Function Based Isolation Forest (FuBIF): A Unifying Framework for Interpretable Isolation-Based Anomaly Detection
Alessio Arcudi, Alessandro Ferreri, Francesco Borsatti, Gian Antonio Susto
TL;DR
FuBIF introduces a unifying, function-based framework for isolation-based anomaly detection, enabling flexible, interpretable space partitioning via splitting functions $f\in\mathcal{F}$ with thresholds drawn from $\mu$ and measured by path-length-based anomaly scores. Its companion FuBIFFI provides model-agnostic feature attributions by tracing per-node contributions through forest paths and aggregating into a global $GFI$ score that contrasts inliers and outliers. The approach generalizes classic IF variants (e.g., axis-aligned, linear, radial, NN-based) as special cases $(\mathcal{F},\rho,\mu)$, and demonstrates competitive performance across real and synthetic AD datasets, while offering interpretable explanations. While results are dataset-dependent and reveal biases inherent to certain geometries, FuBIF lays a foundation for adaptive, ensemble, and bias-aware anomaly detection with reproducible, open-source implementations. Future work targets bias mitigation, adaptive function selection, and ensemble strategies to further enhance robustness and interpretability in complex data landscapes.
Abstract
Anomaly Detection (AD) is evolving through algorithms capable of identifying outliers in complex datasets.
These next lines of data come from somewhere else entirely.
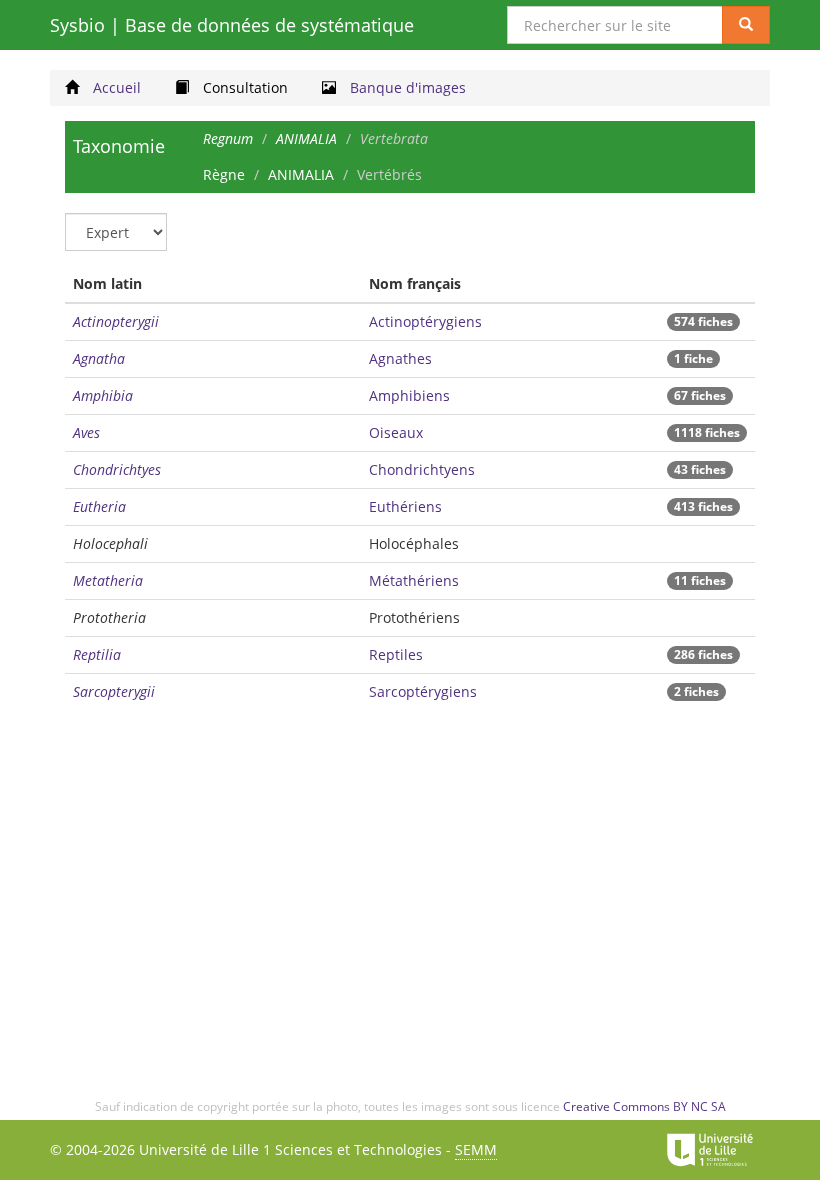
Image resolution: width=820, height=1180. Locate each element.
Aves (86, 432)
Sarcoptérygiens (423, 691)
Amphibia (103, 395)
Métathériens (414, 580)
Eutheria (99, 506)
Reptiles (396, 654)
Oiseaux (396, 432)
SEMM (476, 1149)
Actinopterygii (116, 321)
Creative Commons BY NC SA (644, 1106)
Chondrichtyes (117, 469)
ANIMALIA (301, 174)
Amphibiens (409, 395)
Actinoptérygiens (425, 321)
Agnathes (400, 358)
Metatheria (108, 580)
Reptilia (97, 654)
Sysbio (232, 25)
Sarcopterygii (114, 691)
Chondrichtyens (422, 469)
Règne (224, 174)
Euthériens (405, 506)
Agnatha (99, 358)
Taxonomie (119, 146)
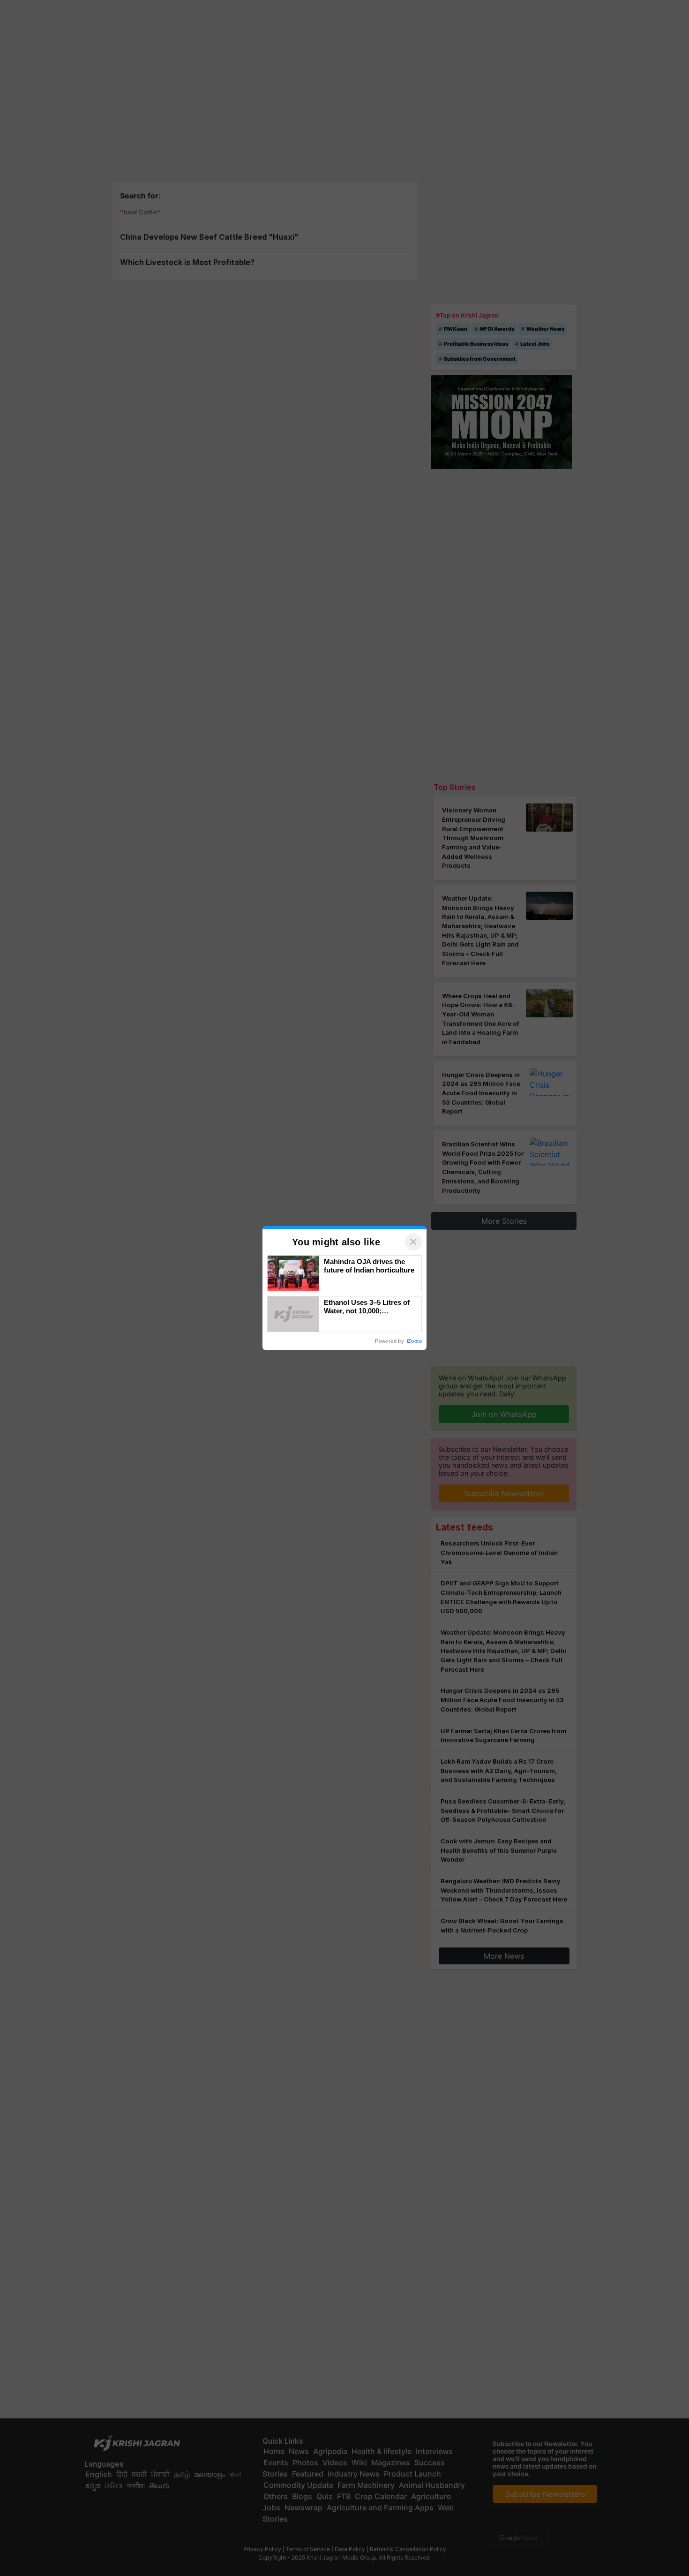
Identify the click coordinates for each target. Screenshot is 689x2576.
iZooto (414, 1341)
The Isolation Forest (IF), a pivotal AD technique, exhibits adaptability limitations and biases. This paper introduces the Function-based Isolation Forest (FuBIF), a generalization of IF that enables the use of real-valued functions for dataset branching, significantly enhancing the flexibility of evaluation tree construction. Complementing this, the FuBIF Feature Importance (FuBIFFI) algorithm extends the interpretability in IF-based approaches by providing feature importance scores across possible FuBIF models. This paper details the operational framework of FuBIF, evaluates its performance against established methods, and explores its theoretical contributions. An open-source implementation is provided to encourage further research and ensure reproducibility.